**AIM OF THE TASK**.
According to the passage below on 2.5D visual perception, what is easier for the eye to discern than the depth of a single object in the view field?

PASSAGE section start

= 2.5D (visual perception) =

Term in visual perception

A 2.5d image

Two-and-a-half-dimensional (2.5D) perception is an effect in visual perception. It is the construction of an apparently three-dimensional environment from 2D retinal projections. While the result is technically 2D, it allows for the illusion of depth. It is easier for the eye to discern the distance between two items than the depth of a single object in the view field. Computers can use 2.5D to make images of human faces look lifelike.

Perception of the physical environment is limited because of visual and cognitive issues. The visual problem is the lack of objects in three-dimensional space to be imaged with the same projection, while the cognitive problem is that the perception of an object depends on the observer. David Marr found that 2.5D has visual projection constraints that exist because "parts of images are always (deformed) discontinuities in luminance". Therefore, in reality, the observer does not see all of the surroundings but constructs a viewer-centred three-dimensional view.

== Blur perception ==
A primary aspect of the human visual system is blur perception. Blur perception plays a key role in focusing on near or far objects. Retinal focus patterns are critical in blur perception as these patterns are composed of distal and proximal retinal defocus. Depending on the object's distance and motion from the observer, these patterns contain a balance and an imbalance of focus in both directions.

Human blur perceptions involve blur detection and blur discrimination. Blur goes across the central and peripheral retina. The model has a changing nature and a model of blur perception is in dioptric space while in near viewing. The model can have suggestions according to depth perception and accommodating control.

PASSAGE section end
RAW DATA section start

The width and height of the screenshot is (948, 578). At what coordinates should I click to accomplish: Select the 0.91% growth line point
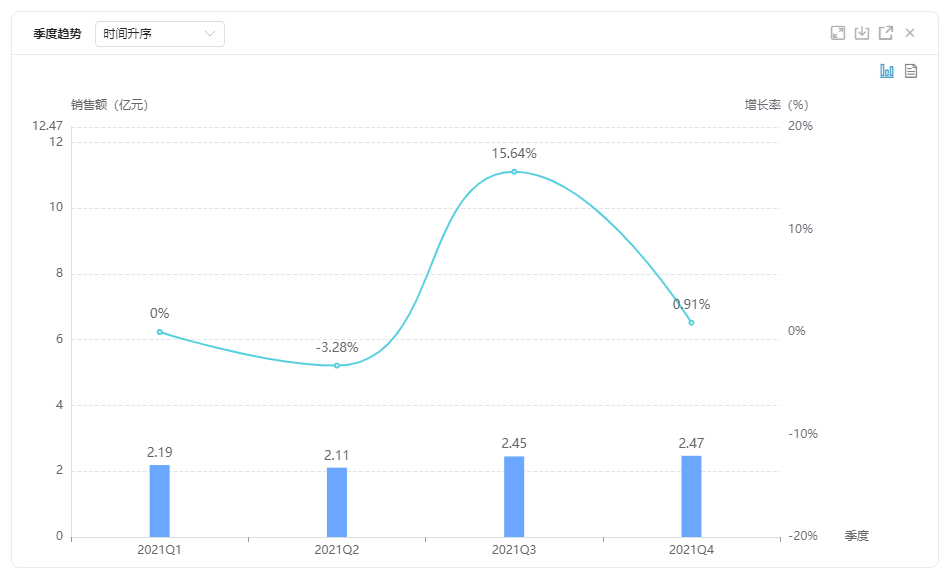coord(691,322)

RAW DATA section end

**SOLUTION**.
The distance between two items.